From An Angry Reader:
Maybe if nazi apologists weren’t threatening to lock up their political enemies, or harassing them in their columns, we might see less polarization. Hi Victor, Nice to meet you. You wrote about me in March. Care to discuss? Or are you just up for the pot shots in your column?
Melinda Byerley, Founder, TimeshareCMO
Dear Angry Tweeter Melinda Byerley,
I will only respond to your latest tweet and do so once, since it is merely one of a frenzied series that displays a certain obsessive-compulsive monotony.
You do not start out well when your third word is “nazi” (sic). If you meant to include me in your category of Nazi “apologists” who wish “to lock up” their enemies or harass them, you might at least cite proof that I am a Nazi sympathizer, or have advised locking up or harassing any one. As for harassing or locking people up, remember that you are writing in an era in which the Obama-administration’s FBI, CIA, DOJ, and IRS were all weaponized for political purposes and many of these agencies’ top administrators have resigned, been fired, retired, or face criminal exposure.
You are apparently angry because I merely quoted an infamous rant of your own that you posted on social media right after the 2016 election. It was reposted and republished in hundreds of social media and news venues, apparently because your candor in expressing your abject disdain for red-state America became iconic of why and how the election turned out as it did. In sum, your venom inadvertently became the touchstone to the prejudices and stereotypes of a self-appointed elite.
So what I quoted in my column was an extended excerpt of your own words as they were reported in the general media and they were as follows:
“One thing middle America could do is to realize that no educated person wants to live in a sh**hole with stupid people. Especially violent, racist, and/or misogynistic ones…When corporations think about where to locate call centers, factories, development centers, etc., they also have to deal with the fact that those towns have nothing going for them. No infrastructure, just a few bars and a terrible school system.”
Your own words reveal a great deal of hatred and stereotyping, and yet in the end display abject ignorance. By ignorance, I mean even your prejudices are not factual.
In fact, California infrastructure is usually rated at or near bottom in most state rankings of roads, bridges, and airports. The streets of suburban Palo Alto and Menlo Park are often potholed and substandard. California ranks usually in the bottom fifth of our nation’s schools; test scores usually rate no higher than 45th in comparisons with the other 50 states. Silicon Valley professionals apparently realize these depressing statistics, which may explain spiraling enrollments in private academies and prep schools by those who have apparently no desire to put their own children in Santa Clara and San Mateo public schools and have thus forsaken public education, despite their otherwise progressive and egalitarian ideologies. I have traveled to lots of small towns and rural areas in the so-called swing states that gave Trump the election, and have not witnessed the degree of homelessness that now characterizes major California cities such as Los Angeles, San Francisco, and San Diego.

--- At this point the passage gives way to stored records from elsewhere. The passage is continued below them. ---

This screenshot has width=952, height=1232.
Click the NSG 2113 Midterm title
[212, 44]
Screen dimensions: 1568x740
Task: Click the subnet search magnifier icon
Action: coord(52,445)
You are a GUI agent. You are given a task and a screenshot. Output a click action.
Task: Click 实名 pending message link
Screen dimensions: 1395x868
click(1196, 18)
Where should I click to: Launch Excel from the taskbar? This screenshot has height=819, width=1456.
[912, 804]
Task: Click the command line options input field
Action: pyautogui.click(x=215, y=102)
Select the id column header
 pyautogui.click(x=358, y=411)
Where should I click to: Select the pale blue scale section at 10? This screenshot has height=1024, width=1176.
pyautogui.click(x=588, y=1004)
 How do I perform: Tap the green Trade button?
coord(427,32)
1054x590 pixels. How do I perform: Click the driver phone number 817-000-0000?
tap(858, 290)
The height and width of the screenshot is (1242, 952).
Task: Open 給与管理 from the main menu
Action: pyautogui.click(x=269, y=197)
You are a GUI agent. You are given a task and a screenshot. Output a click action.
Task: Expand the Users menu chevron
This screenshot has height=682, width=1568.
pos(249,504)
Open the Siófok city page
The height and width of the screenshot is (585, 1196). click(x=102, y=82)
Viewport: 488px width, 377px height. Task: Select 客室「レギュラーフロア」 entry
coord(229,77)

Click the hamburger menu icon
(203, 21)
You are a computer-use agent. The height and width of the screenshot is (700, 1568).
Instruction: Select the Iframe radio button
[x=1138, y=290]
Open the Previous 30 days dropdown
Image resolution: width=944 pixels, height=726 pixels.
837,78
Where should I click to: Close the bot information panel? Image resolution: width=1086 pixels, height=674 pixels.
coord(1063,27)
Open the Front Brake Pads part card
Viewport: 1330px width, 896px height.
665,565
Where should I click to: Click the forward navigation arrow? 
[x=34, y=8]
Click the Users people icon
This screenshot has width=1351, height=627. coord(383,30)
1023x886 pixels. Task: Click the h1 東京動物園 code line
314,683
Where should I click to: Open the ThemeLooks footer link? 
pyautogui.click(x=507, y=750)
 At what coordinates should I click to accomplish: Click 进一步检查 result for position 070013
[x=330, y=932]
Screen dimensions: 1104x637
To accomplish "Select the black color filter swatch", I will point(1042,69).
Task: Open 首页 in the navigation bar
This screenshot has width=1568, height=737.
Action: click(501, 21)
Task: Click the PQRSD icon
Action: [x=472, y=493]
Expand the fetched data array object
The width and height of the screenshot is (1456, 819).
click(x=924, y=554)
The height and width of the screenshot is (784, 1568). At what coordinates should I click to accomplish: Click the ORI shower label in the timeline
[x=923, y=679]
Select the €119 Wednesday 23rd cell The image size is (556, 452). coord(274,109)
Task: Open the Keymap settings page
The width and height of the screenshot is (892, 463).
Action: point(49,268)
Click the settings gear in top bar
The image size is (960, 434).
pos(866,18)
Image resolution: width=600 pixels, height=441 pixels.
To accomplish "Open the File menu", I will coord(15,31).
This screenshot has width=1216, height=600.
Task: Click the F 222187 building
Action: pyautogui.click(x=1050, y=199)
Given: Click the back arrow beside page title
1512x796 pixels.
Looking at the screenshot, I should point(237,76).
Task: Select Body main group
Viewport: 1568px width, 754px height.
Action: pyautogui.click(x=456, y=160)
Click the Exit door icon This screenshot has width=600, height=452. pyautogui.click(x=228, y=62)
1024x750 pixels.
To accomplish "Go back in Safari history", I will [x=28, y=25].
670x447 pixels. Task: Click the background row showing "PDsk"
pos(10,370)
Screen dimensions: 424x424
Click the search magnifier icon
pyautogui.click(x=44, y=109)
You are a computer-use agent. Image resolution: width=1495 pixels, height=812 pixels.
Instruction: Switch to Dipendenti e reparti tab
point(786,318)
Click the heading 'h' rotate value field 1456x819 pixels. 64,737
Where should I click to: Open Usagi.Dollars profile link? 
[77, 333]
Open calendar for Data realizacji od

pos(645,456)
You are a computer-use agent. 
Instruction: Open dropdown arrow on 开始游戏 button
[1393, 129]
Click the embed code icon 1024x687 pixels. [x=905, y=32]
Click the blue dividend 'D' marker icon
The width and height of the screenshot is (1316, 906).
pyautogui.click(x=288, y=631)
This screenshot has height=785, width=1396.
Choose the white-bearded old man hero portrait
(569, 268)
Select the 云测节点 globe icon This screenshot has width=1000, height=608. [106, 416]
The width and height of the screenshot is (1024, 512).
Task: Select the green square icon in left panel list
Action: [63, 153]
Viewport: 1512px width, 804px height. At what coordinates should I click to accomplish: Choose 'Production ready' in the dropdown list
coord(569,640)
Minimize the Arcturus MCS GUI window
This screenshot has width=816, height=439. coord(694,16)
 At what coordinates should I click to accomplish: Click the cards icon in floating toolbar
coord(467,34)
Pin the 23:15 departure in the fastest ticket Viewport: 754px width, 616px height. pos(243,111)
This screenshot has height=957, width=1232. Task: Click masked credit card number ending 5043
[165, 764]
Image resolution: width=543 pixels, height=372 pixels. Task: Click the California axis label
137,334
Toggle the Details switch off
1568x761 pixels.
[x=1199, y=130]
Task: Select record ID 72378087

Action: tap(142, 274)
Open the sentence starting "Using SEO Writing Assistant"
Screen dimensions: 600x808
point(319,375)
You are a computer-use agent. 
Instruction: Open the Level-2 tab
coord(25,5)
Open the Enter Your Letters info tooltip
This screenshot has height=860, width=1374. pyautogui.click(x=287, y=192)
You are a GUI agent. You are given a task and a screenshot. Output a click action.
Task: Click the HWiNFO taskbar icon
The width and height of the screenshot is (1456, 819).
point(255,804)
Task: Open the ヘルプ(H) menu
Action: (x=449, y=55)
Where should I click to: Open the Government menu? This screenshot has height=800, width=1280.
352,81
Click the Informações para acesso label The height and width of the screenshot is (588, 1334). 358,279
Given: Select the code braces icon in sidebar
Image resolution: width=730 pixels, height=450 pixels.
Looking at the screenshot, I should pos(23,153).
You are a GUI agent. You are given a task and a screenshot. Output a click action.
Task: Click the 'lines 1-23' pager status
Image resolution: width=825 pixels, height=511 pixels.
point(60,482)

Thousands of Silicon Valley tech workers, in addition to tens of thousands of low-wage and often minority laborers, live in their automobiles and vans which dot streets where they work—especially in the environs of the signature companies of Silicon Valley.
Multiple families cram into single Redwood City homes. Why, when the market capitalization of companies like Apple, Facebook and Google reaches nearly three trillion dollars, and there are vast expanses of open land between the Pacific Ocean and freeway 280, are not there not affordable housing projects, especially in a state that virtue-signals its egalitarianism?
You may think the hinterland is, in your words, a “sh**hole”, but your own state is home to the most impoverished residents in the nation, where outbreaks of hepatitis and typhus are now not uncommon. California’s poverty rate ranges at about 20 percent of the resident population; one-third of the nation’s residents on some form of public assistance now live in California. Wealth disparity is among the most acute in the nation. Crime now makes many California cities quite unsafe.
In fact, hundreds of California businesses are relocating to red-state America, often in areas without the natural beauty and climate of California, given that they find the infrastructure, government regulations, schools, safety, and power and fuel costs far superior to those in California. New changes in the tax codes and continued depressing news about rising California crime, homelessness, failing schools and public agencies may accelerate the trend.
The people of rural America outside California in fact have a lot going for them. They are hardly “stupid”, and they feel no need to flee the public-school system. As far as bars go, I think there may well be more bars per capita in cities of California, Silicon Valley included, than what I have seen in places like Iowa, Indiana, and Ohio.
Again, I bear no animus toward you. I wrote not “pot-shots,” but simply quoted your own words—as did hundreds of other writers and journalists who found them emblematic, as I did, of a cultural and political denseness that helps to explain the Trump victory. Your current scurrilous tweet alleging that I am a Nazi sympathizer only confirms your original unhinged posting. So not only do you write recklessly and inaccurately, but you display a certain crudity perhaps unbecoming of a CEO of a corporation. That you couch your views with an aura of self-assumed cultural superiority is really quite sad.